◆ PROVIDED MATERIAL
####################
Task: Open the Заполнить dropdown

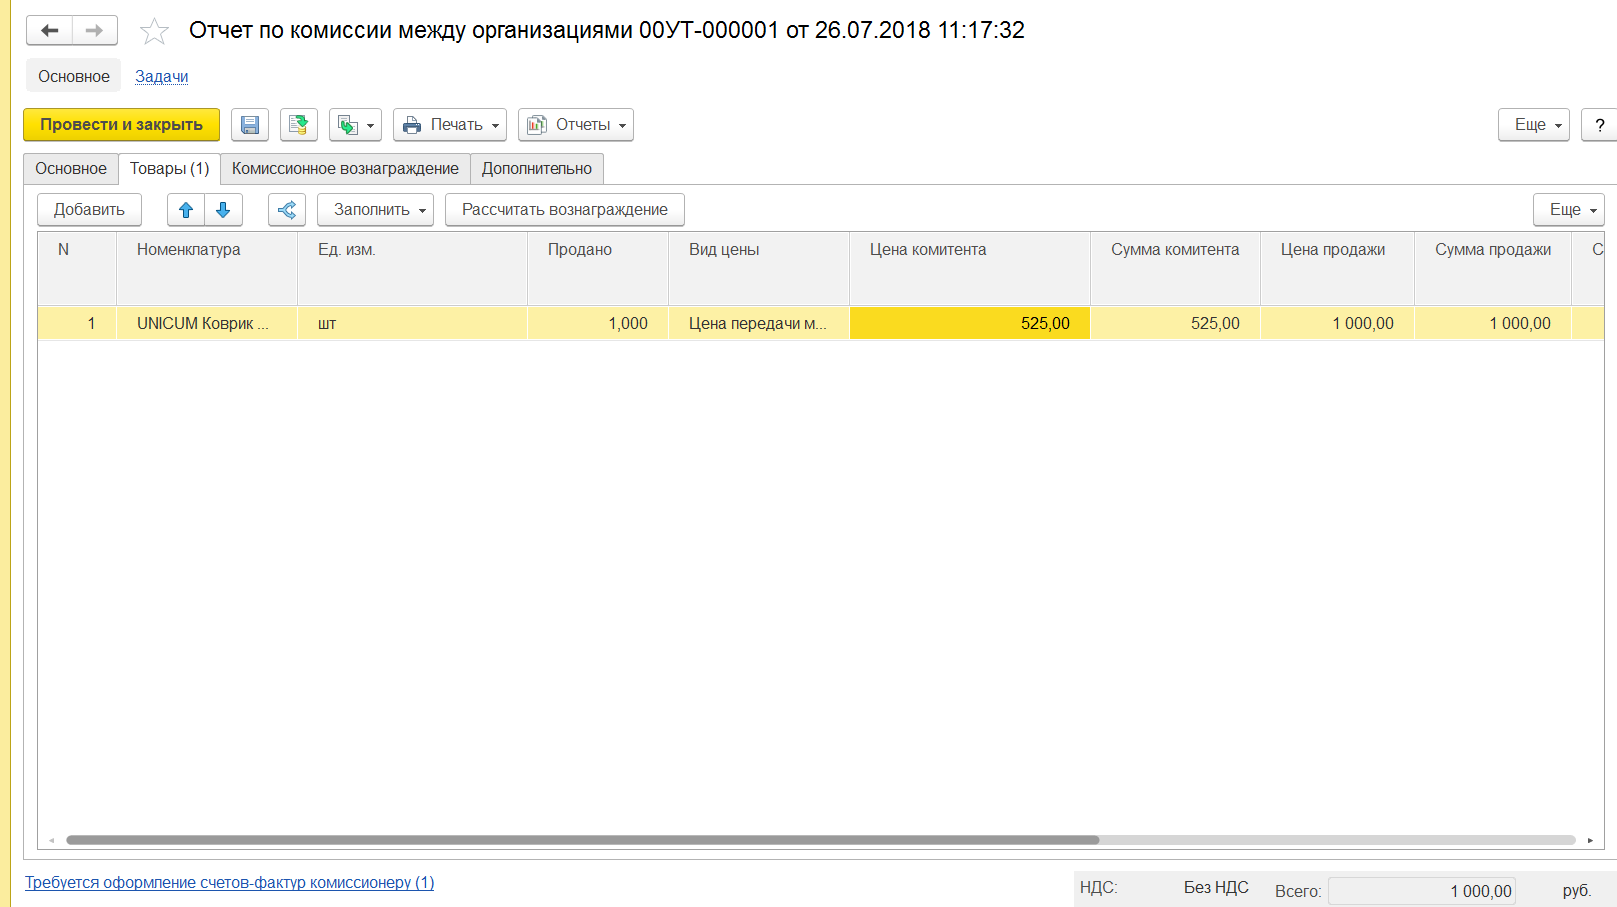Action: [x=375, y=210]
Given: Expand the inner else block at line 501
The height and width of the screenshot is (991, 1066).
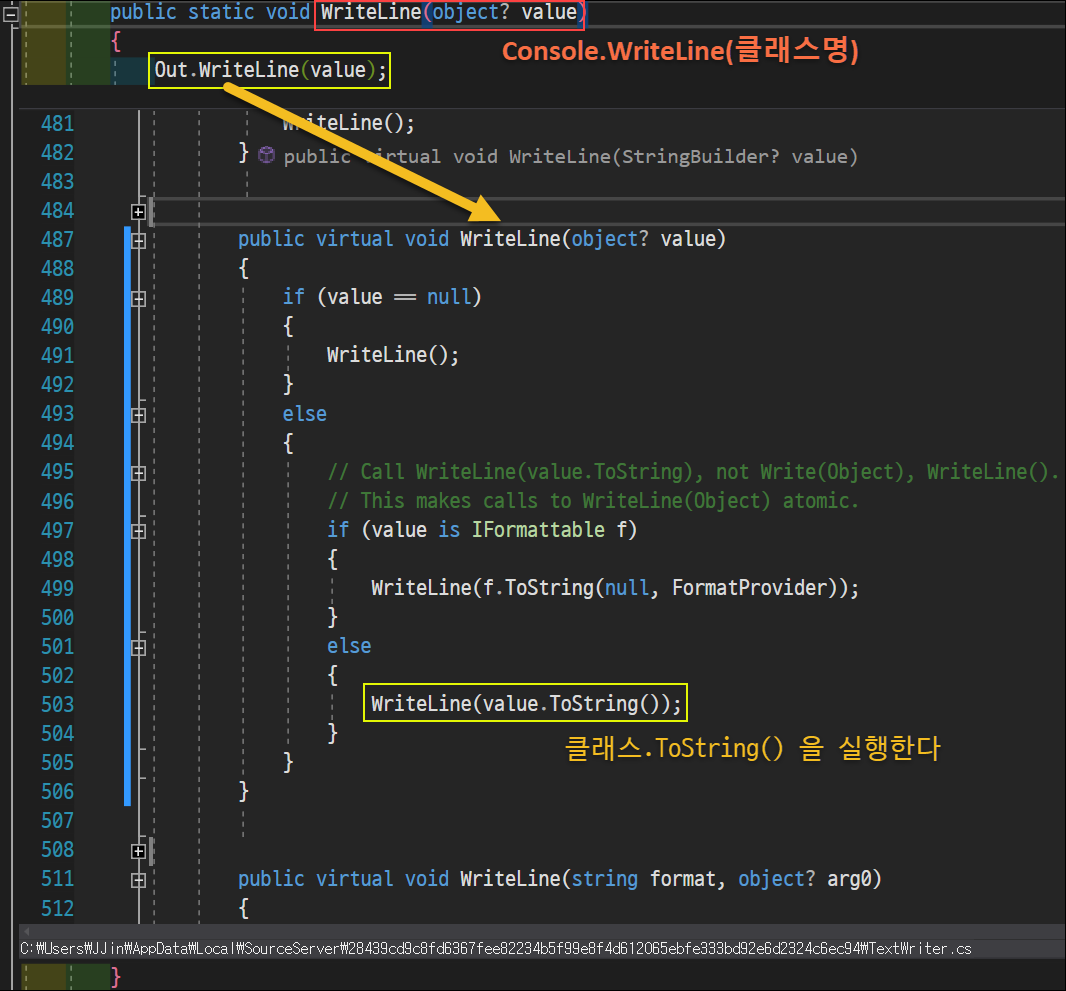Looking at the screenshot, I should point(138,646).
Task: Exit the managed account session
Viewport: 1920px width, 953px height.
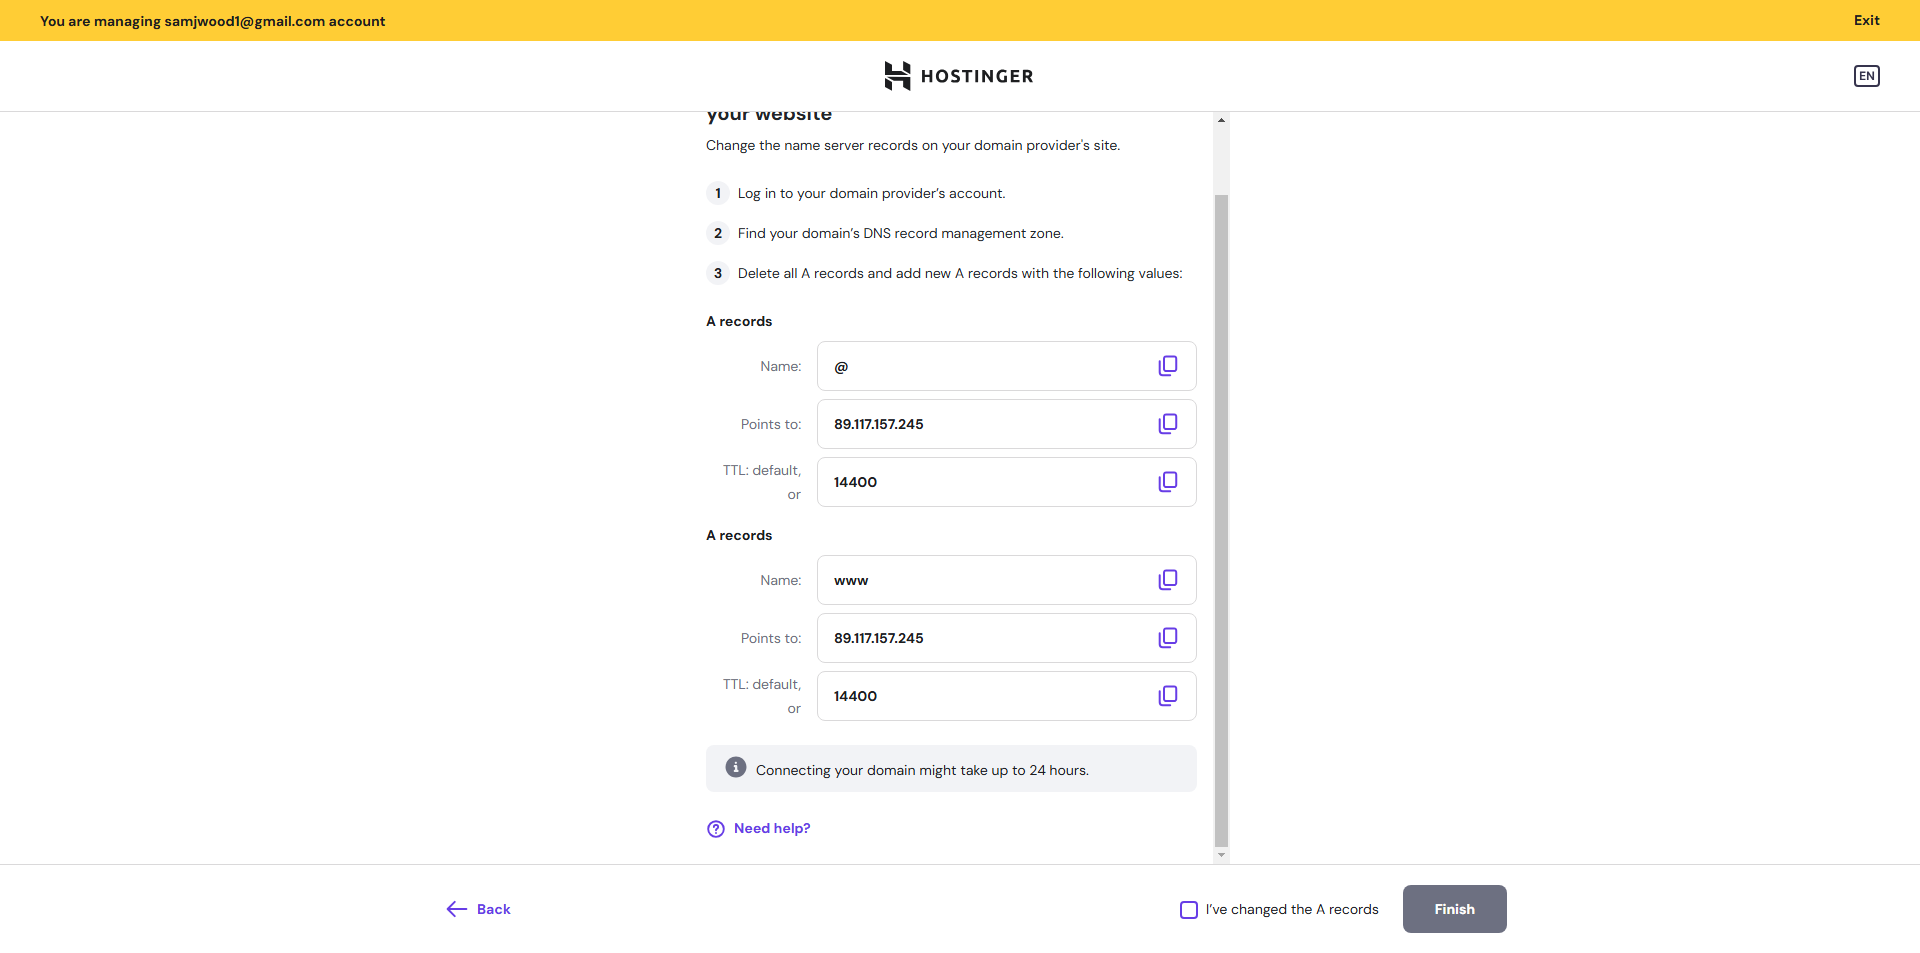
####################
◆ PROBLEM DESCRIPTION
Which lines run from the one that holds "Task: Exit the managed account session" to the final line of the records above? Return them exactly, and skip the pictures.

◆ TASK OUTPUT
Task: Exit the managed account session
Viewport: 1920px width, 953px height.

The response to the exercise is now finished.